▶ [TASK TO COMPLETE] Everything from the line containing "The width and" through the last line of the data below should be set down exactly, and nothing else.

▶ [THE DATA]

****************************************

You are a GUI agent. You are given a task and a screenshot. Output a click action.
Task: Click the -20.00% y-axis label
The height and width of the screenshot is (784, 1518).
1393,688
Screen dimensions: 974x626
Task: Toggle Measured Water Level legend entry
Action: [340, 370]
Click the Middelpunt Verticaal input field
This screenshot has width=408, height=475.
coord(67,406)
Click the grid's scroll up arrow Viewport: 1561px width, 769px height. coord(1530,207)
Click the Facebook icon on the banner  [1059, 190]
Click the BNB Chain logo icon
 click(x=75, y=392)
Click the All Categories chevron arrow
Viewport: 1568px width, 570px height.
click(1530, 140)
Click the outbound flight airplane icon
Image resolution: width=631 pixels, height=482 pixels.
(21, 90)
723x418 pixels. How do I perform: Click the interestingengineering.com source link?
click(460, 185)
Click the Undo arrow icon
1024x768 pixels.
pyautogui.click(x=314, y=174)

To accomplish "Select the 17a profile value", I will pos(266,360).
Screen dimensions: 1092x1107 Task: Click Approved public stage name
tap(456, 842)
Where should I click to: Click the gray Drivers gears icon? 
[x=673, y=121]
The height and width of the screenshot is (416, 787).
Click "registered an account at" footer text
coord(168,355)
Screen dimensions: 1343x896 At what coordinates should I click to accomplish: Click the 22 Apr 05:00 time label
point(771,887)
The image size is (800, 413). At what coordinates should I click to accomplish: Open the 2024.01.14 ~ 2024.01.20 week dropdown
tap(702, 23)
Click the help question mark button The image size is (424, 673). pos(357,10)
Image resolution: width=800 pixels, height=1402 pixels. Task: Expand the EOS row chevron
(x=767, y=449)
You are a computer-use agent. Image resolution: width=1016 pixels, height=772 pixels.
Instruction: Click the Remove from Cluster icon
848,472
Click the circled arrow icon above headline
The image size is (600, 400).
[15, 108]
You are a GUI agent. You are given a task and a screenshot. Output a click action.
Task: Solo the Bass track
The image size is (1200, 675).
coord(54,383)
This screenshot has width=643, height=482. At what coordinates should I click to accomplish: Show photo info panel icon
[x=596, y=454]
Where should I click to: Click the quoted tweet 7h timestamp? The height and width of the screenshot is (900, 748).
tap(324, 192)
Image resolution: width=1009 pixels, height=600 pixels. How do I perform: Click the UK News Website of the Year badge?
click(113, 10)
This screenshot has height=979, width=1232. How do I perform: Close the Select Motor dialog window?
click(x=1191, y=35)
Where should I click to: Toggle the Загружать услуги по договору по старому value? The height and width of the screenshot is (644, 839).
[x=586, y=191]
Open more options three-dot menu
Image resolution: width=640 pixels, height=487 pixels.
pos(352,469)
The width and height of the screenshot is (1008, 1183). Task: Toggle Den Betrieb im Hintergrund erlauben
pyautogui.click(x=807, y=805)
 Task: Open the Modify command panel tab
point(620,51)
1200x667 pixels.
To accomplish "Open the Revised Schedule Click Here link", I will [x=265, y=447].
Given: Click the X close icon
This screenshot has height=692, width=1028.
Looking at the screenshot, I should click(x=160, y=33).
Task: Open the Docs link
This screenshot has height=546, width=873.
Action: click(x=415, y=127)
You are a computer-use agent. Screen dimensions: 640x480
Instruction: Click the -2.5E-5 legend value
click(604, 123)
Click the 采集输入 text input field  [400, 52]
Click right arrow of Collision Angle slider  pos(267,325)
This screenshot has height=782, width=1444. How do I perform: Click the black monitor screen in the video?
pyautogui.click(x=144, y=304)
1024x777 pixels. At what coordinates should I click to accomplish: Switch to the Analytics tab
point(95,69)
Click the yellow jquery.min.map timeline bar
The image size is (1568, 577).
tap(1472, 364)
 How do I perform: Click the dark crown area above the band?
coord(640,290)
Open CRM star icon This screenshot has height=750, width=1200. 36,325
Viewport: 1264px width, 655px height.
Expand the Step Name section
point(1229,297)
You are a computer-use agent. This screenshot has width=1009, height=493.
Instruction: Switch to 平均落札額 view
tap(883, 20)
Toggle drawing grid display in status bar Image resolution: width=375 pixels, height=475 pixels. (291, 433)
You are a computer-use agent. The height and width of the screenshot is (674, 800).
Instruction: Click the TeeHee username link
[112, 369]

****************************************

▶ [WRITTEN ANSWER]
The width and height of the screenshot is (1008, 1183). Task: Toggle Den Betrieb im Hintergrund erlauben
pyautogui.click(x=807, y=805)
 Task: Open the Modify command panel tab
point(620,51)
1200x667 pixels.
To accomplish "Open the Revised Schedule Click Here link", I will [x=265, y=447].
Given: Click the X close icon
This screenshot has height=692, width=1028.
Looking at the screenshot, I should click(x=160, y=33).
Task: Open the Docs link
This screenshot has height=546, width=873.
Action: click(x=415, y=127)
You are a computer-use agent. Screen dimensions: 640x480
Instruction: Click the -2.5E-5 legend value
click(604, 123)
Click the 采集输入 text input field  [400, 52]
Click right arrow of Collision Angle slider  pos(267,325)
This screenshot has height=782, width=1444. How do I perform: Click the black monitor screen in the video?
pyautogui.click(x=144, y=304)
1024x777 pixels. At what coordinates should I click to accomplish: Switch to the Analytics tab
point(95,69)
Click the yellow jquery.min.map timeline bar
The image size is (1568, 577).
tap(1472, 364)
 How do I perform: Click the dark crown area above the band?
coord(640,290)
Open CRM star icon This screenshot has height=750, width=1200. 36,325
Viewport: 1264px width, 655px height.
Expand the Step Name section
point(1229,297)
You are a computer-use agent. This screenshot has width=1009, height=493.
Instruction: Switch to 平均落札額 view
tap(883, 20)
Toggle drawing grid display in status bar Image resolution: width=375 pixels, height=475 pixels. (291, 433)
You are a computer-use agent. The height and width of the screenshot is (674, 800).
Instruction: Click the TeeHee username link
[112, 369]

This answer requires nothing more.